▶ Description of the task: Show every line below where "column" appears.

Stored records
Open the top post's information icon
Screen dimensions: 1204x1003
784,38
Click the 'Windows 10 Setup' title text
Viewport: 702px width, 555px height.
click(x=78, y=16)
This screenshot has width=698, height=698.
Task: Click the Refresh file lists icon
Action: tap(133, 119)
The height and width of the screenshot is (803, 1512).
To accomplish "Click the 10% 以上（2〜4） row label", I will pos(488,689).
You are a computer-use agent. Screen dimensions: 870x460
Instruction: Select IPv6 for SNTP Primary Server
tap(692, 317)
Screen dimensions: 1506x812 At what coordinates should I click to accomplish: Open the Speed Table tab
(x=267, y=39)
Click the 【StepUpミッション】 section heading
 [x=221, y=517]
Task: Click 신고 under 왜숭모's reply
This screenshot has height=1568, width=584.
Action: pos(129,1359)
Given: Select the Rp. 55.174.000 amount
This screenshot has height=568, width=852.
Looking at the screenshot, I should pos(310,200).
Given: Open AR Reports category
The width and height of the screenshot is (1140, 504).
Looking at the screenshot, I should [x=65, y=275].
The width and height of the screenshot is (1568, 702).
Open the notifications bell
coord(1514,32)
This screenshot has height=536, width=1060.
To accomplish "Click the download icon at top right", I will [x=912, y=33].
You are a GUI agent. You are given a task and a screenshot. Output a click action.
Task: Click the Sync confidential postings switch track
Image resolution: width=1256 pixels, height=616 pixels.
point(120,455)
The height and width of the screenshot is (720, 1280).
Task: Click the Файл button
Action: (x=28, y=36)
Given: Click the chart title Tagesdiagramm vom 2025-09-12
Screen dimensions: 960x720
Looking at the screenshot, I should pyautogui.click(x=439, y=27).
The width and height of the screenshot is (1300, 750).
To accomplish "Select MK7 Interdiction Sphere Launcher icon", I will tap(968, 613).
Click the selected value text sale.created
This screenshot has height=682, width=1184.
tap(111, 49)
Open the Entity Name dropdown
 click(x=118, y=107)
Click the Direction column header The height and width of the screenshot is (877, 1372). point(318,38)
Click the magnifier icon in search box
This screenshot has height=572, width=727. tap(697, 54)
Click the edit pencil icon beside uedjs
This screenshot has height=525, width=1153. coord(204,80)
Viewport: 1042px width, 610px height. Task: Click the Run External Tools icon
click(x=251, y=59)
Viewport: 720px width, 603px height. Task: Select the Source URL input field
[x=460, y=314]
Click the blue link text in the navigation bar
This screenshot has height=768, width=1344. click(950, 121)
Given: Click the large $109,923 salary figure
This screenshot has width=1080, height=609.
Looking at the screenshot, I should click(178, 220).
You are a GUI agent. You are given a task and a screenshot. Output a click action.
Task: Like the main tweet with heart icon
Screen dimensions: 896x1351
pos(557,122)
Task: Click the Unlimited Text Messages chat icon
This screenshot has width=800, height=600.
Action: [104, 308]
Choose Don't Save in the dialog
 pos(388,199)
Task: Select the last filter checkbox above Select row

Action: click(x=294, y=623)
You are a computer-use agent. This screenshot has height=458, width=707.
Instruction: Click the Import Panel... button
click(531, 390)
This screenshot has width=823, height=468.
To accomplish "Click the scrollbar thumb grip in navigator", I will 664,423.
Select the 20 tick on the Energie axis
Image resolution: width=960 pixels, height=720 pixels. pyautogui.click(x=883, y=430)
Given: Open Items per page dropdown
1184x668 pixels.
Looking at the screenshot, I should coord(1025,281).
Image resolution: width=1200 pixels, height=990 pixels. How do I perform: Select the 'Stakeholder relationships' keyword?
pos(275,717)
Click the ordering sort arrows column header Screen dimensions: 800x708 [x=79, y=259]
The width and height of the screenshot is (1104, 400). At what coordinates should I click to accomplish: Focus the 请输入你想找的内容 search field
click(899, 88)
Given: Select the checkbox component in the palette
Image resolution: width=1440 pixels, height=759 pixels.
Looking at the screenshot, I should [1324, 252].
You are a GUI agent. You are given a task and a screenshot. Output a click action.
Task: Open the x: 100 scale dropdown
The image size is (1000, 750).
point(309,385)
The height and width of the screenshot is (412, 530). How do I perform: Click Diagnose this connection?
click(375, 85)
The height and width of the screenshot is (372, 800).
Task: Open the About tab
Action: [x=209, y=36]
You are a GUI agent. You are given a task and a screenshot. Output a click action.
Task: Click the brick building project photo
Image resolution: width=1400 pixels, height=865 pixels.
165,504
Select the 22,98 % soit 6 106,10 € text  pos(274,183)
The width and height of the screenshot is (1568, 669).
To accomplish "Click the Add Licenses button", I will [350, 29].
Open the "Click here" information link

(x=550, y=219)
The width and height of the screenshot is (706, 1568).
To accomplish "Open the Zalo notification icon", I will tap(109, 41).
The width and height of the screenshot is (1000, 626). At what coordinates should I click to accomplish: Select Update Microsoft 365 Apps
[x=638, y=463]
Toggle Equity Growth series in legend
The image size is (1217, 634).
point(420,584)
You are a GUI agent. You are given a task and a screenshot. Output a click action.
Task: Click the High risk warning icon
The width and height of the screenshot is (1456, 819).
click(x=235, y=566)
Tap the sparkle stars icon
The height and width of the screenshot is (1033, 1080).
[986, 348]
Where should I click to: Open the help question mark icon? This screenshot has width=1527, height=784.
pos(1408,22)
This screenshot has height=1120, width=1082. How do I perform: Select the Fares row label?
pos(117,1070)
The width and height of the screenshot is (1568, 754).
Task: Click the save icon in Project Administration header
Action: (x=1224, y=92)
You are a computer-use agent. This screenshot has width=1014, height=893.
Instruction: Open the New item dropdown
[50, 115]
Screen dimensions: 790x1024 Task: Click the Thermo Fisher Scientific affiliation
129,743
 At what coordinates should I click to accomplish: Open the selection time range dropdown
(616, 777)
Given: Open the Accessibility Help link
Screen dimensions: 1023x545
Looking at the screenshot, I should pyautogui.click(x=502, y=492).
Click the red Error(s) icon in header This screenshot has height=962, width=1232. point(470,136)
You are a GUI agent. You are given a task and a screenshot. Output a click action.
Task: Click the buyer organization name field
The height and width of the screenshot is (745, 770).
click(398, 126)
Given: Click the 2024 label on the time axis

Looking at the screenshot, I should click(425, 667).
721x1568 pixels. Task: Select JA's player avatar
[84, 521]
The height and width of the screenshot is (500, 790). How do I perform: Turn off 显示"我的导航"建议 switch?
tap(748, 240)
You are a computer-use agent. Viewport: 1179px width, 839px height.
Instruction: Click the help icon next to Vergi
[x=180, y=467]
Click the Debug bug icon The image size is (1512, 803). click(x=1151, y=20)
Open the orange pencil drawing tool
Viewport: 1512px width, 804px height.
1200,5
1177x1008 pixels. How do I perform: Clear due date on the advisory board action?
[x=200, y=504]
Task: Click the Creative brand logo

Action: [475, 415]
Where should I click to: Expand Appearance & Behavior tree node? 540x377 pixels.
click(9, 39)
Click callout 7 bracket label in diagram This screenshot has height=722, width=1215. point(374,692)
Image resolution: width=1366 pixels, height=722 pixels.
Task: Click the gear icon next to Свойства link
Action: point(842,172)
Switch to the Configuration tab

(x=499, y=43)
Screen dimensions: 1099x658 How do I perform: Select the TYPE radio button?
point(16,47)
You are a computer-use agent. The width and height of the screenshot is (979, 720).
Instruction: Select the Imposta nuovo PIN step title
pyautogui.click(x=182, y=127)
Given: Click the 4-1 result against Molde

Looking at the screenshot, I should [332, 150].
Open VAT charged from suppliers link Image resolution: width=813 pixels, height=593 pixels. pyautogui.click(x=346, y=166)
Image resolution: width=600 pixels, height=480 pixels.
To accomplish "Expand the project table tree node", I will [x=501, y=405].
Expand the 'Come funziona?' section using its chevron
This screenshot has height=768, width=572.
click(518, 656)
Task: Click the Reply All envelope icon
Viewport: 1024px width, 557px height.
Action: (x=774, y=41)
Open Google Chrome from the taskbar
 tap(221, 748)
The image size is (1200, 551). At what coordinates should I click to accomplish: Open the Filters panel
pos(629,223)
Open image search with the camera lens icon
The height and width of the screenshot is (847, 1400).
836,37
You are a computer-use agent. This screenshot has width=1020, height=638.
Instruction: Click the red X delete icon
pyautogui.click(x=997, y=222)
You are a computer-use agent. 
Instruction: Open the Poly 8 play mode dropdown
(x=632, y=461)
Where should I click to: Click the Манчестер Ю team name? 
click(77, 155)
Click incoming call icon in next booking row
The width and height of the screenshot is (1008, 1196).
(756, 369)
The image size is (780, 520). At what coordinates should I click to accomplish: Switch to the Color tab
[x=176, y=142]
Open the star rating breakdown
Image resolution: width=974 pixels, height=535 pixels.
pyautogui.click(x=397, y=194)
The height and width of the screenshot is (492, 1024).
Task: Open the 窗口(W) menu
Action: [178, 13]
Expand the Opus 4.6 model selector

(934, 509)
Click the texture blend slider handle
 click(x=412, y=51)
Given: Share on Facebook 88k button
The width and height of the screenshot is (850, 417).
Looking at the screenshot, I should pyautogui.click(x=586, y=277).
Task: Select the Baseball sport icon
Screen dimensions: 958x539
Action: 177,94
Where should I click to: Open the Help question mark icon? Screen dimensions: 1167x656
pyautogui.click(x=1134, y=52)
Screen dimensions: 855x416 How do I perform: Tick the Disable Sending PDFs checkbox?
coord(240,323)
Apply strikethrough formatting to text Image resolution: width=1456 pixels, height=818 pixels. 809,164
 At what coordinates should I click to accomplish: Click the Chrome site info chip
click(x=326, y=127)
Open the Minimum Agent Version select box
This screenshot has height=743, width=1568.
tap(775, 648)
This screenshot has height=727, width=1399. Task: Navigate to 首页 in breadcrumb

▶ Answer for the task:
Click the Direction column header The height and width of the screenshot is (877, 1372). point(318,38)
Click the ordering sort arrows column header Screen dimensions: 800x708 [x=79, y=259]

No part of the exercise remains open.